An inflatable paddleboard (iSUP) gives paddlers the opportunity to travel with ease, explore more and get off the beaten track. Alex Sergison from Adventure4All was heading to Iceland on holiday, hoping to see the Northern Lights, but decided he couldn’t go without a SUP! So he packed his Naish N1SCO iSUP (or so he thought!) and headed north. Alex shares his trip and chilly SUP Iceland paddling experience with SUPboarder…
Everywhere we read, everyone we asked, all we heard was “Iceland isn’t as cold as you think”….
We arrived at the train station in Weymouth early. Bags packed, smiles on our faces and excitement brimming over. It was only going to be a short trip to Iceland over the 5 nights, but our itinerary was full of adventure and we hoped mind blowing sights…
After a frantic dash from work our hearts started to calm and pre holiday bliss began to enshroud us. It was then I suddenly remembered my fin. The one that was sitting on a bench in our store. The one that was 20 minutes drive from where we were. With 5 minutes until the train was due to depart there was no time to race back and save the day.
Settling into our seats I tried to console myself the board had only been an after thought. We weren’t really going to SUP. It didn’t matter, from the moment that I had read about Jökulsárlón, a lagoon at the foot of the giant Vatnajökull glacier and play pen for mini icebergs before they escaped into the sea, I knew I had to paddle there. Featured in James Bond, Batman and a whole clutch of big screen smashes Jökulsárlón was reputed to be beyond photogenic.
As we pulled slowly out of the station I knew I couldn’t let this go. The first desperate call went to Stu a friend who worked just up the line in Poole. Maybe he would have one in his van. No answer. Next a call to a Poole based SUP shop, followed rapidly by an even more desperate one to another in Southampton. Maybe they could get a fin to the station. Both calls were greeted incredibly sympathetically, but no good, they didn’t have a fin for my N1SCO in stock. Both immediately suggested I call Callum in Weymouth. Sick to the stomach I had to explain we were heading away from Weymouth, that I knew Callum who is a friend of ours, and was well aware his shop 109 Watersports would be able to help me find any fin I wanted.

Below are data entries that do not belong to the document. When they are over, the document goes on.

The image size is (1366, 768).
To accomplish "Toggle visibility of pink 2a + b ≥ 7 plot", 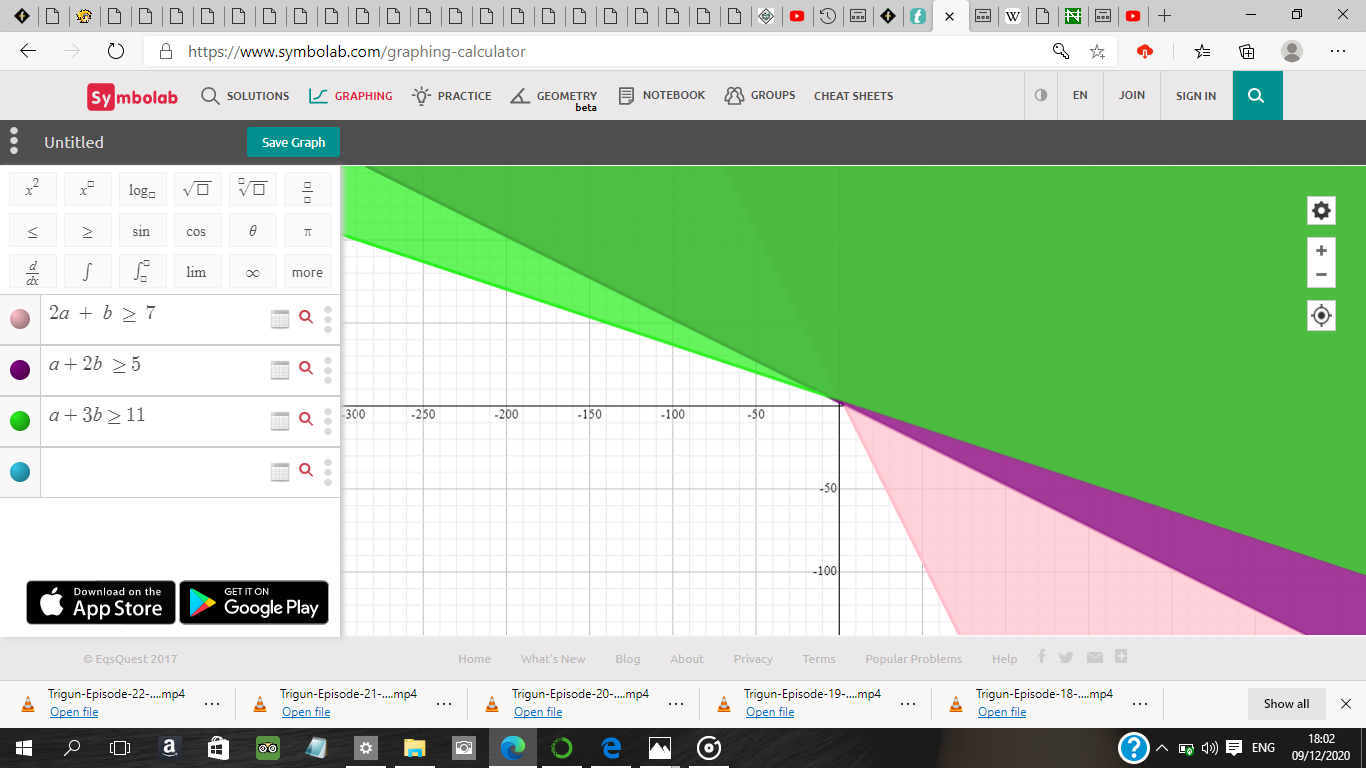I will pyautogui.click(x=20, y=319).
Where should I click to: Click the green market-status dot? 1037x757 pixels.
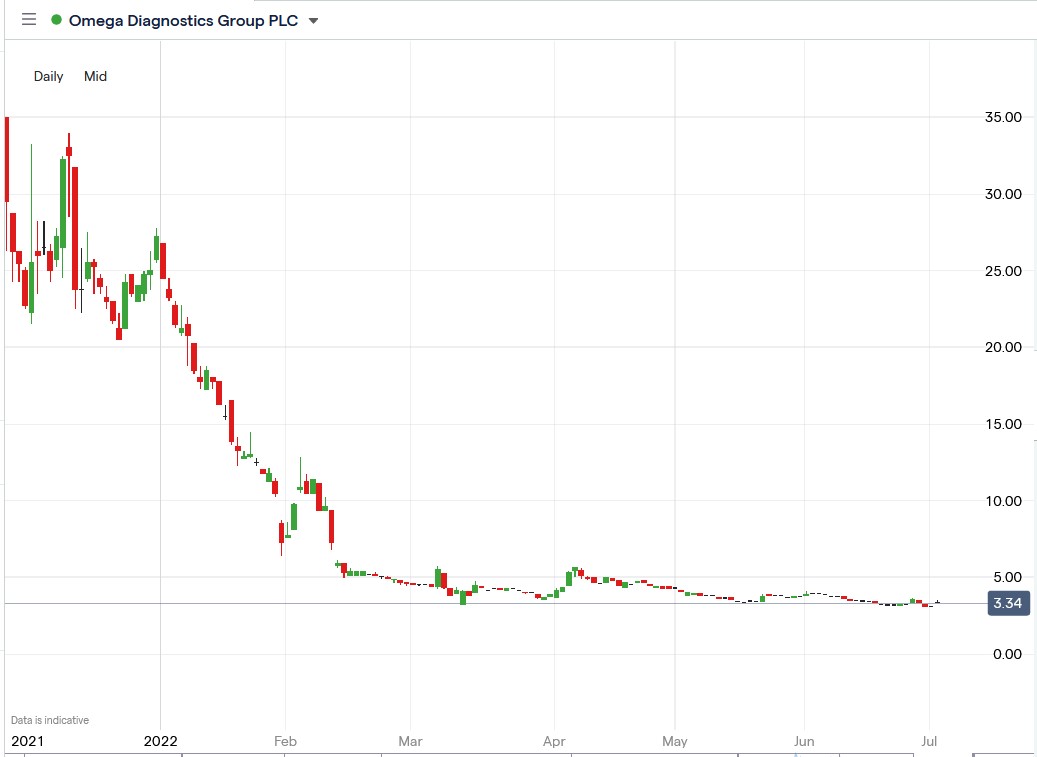tap(55, 19)
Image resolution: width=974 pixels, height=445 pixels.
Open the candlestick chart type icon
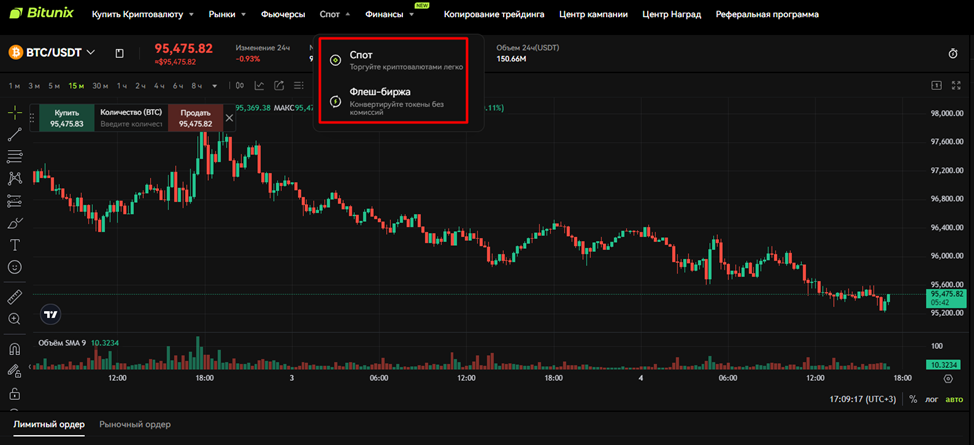[239, 86]
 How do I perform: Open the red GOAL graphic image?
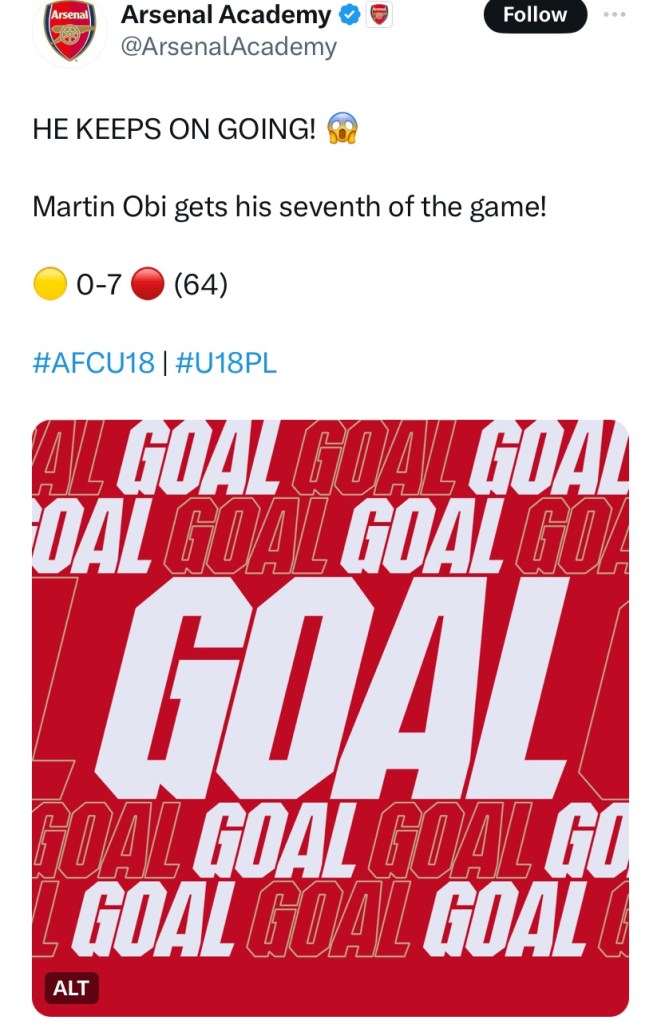[x=330, y=700]
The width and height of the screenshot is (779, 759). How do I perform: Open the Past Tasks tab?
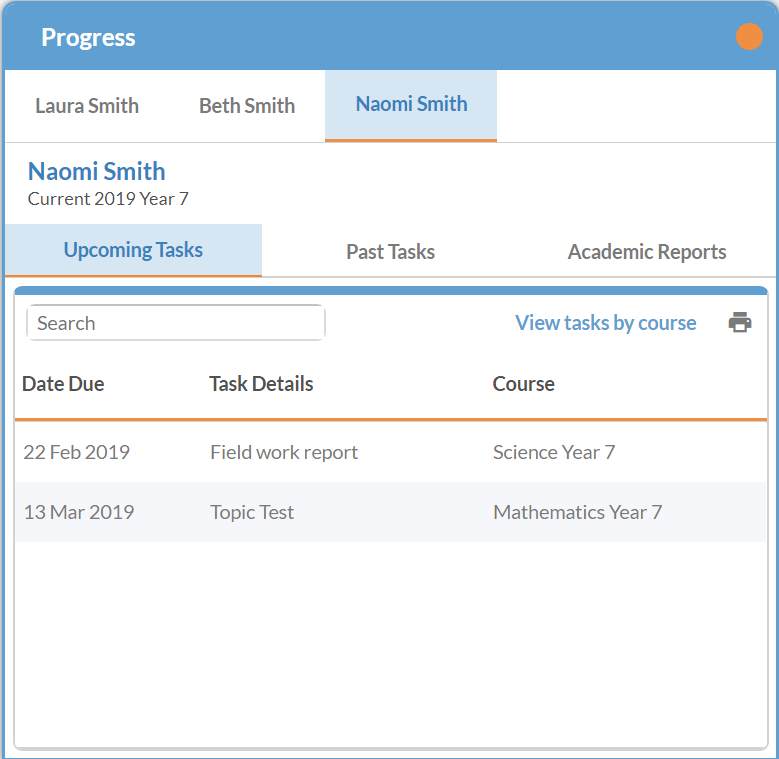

Last chance, Active 360 in London. I rapidly explained the situation to a lovely girl at their base who immediately gave me the owners mobile. Shortly later a plan was hatched. We would detour across London, meet at Kew Bridge and then taxi up to Heathrow to make it just in time for our flight. Clockwork it wasn’t quite, as the trains weren’t running to schedule. Never the less a hero was realised in the owner of Active 360. Well after he should have been home and free from work, he pulled up at the station on his bike, fin in hand, grinning. He had already pre booked a taxi for us and shortly later we pulled up to the airport with time to spare.
A brief 3 hour flight and we were in Iceland. Car collected we finally arrived at our hotel at 1:30 a.m. Me relieved to have a chance to paddle an ice lagoon and Katy relieved to have a narrow escape from a severely grizzly boyfriend!

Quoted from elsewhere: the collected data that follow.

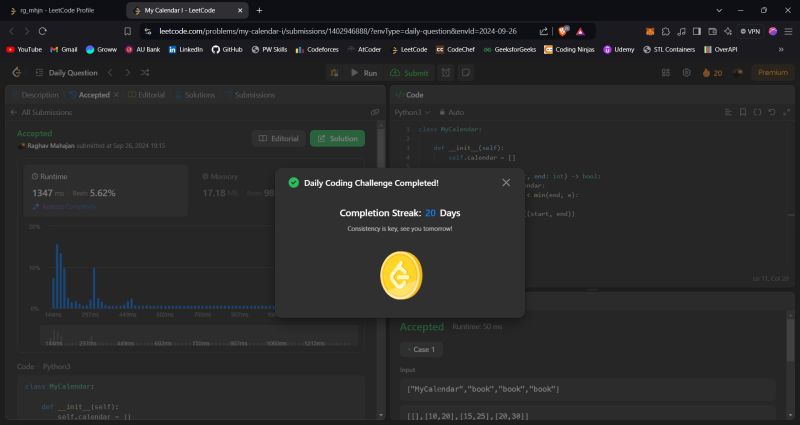The height and width of the screenshot is (425, 800).
Task: Click the LeetCode logo icon
Action: pos(17,73)
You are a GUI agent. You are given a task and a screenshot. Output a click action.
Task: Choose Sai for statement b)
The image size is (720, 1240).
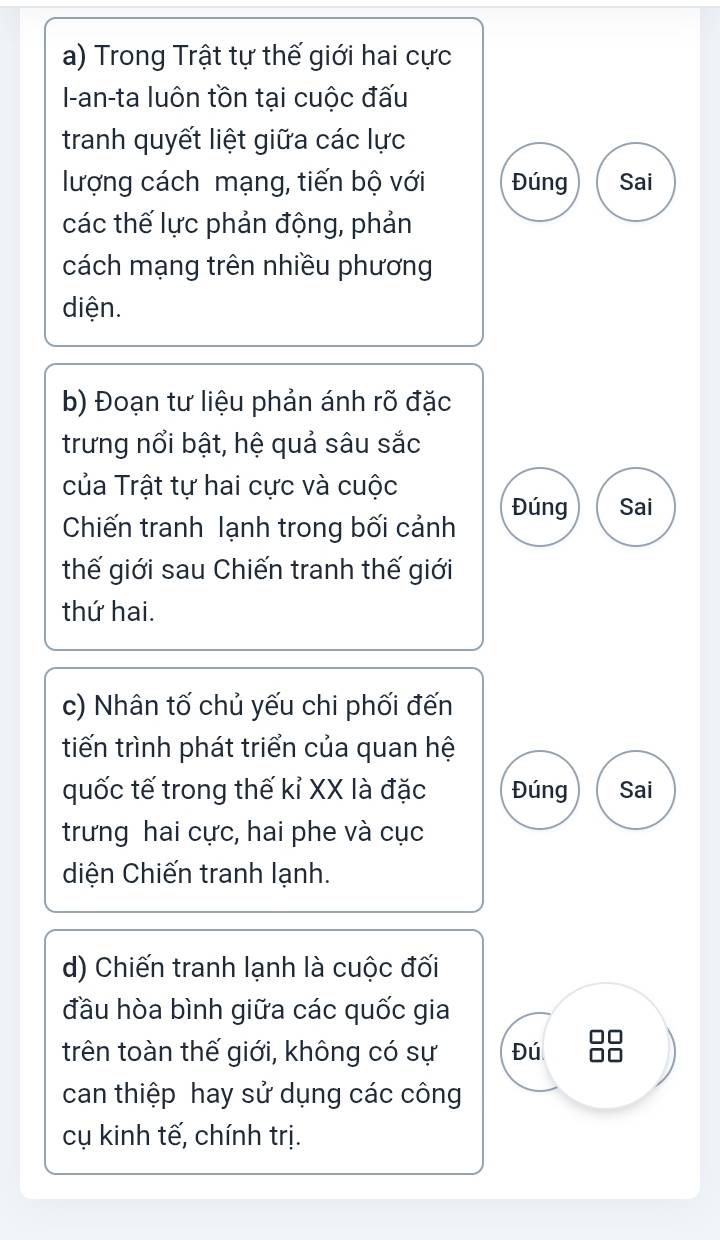636,506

The next day we pottered around Reykjavik, drank coffee, ate salted cod, got laughed at for wearing flip flops as the first light snow danced around us, and generally mooched to our hearts content. A lovely city, especially when decorated in glittering Christmas lights and encircled by snow frosted mountains. The perfect place to catch your breath before heading out into the wilds of Iceland.
The next morning we were up and driving well before day break. Although when the sun doesn’t rise until 10:30 during the winter, that isn’t too much of a challenge. We brushed the snow from our little car and cautiously headed out through the ice. It is astonishing how the temperature drops as you leave the coast and slowly climb into the hills. By the time we pulled up at Thingvellir National Park into thick virgin snow our thermometer read -13°c. Now I may admittedly come from the South Coast of UK, and I do head further south as soon as the winter rears it’s head each year, but I am sure in anyone’s book, -13°c is cold. The realisation that I would be SUPing in this 24 hours later left me a little nervous.

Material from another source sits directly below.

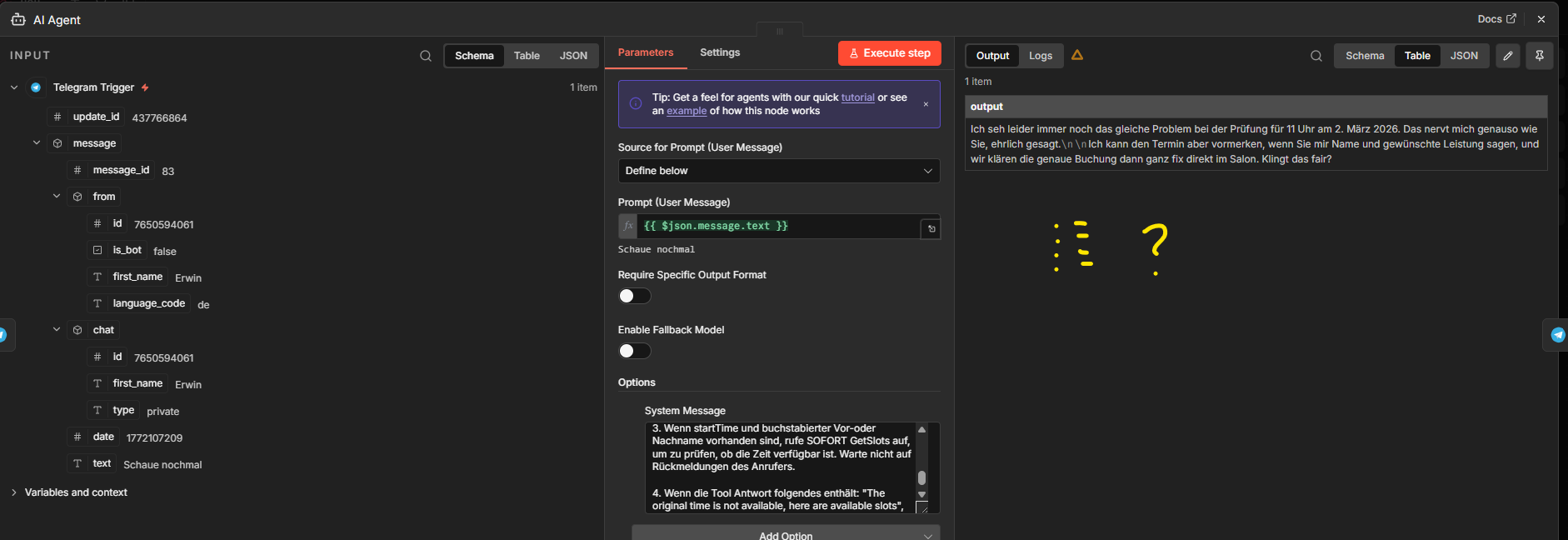Open the Source for Prompt dropdown

[x=778, y=171]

Thingvellir is the most sacred place in Iceland, it is the home of their first parliament. More impressively it is a place you can walk between the two tectonic plates of Europe and America, gently absorbing a sense of earths power, and the forces capable of driving these two great plates apart carving our landscape from solid rock. Awe inspiring
Next on the list was Gullfoss, reputably one of the most powerful waterfalls in Europe and not somewhere to SUP. The spray is intense and the vapour instantly freezes to your hair and clothes. Icicles hang from the rugged cliffs around the falls and the snow capped hills do nothing to lesson the wild atmosphere.
Last stop of the day, and no less impressive, a sulphurous, steaming geyser. Actually home of “The Geysir” for whom all other geysers are named, this is an area of boiling pools of water churning between snowy boulders. Although Geysir no longer blows, his sister Strokkur does. Almost to clockwork every 10 minutes she erupts and for a moment the sun dances through the vapour and multiple rainbows appear accompanied by whoops of joy from onlookers waiting eagerly at her base.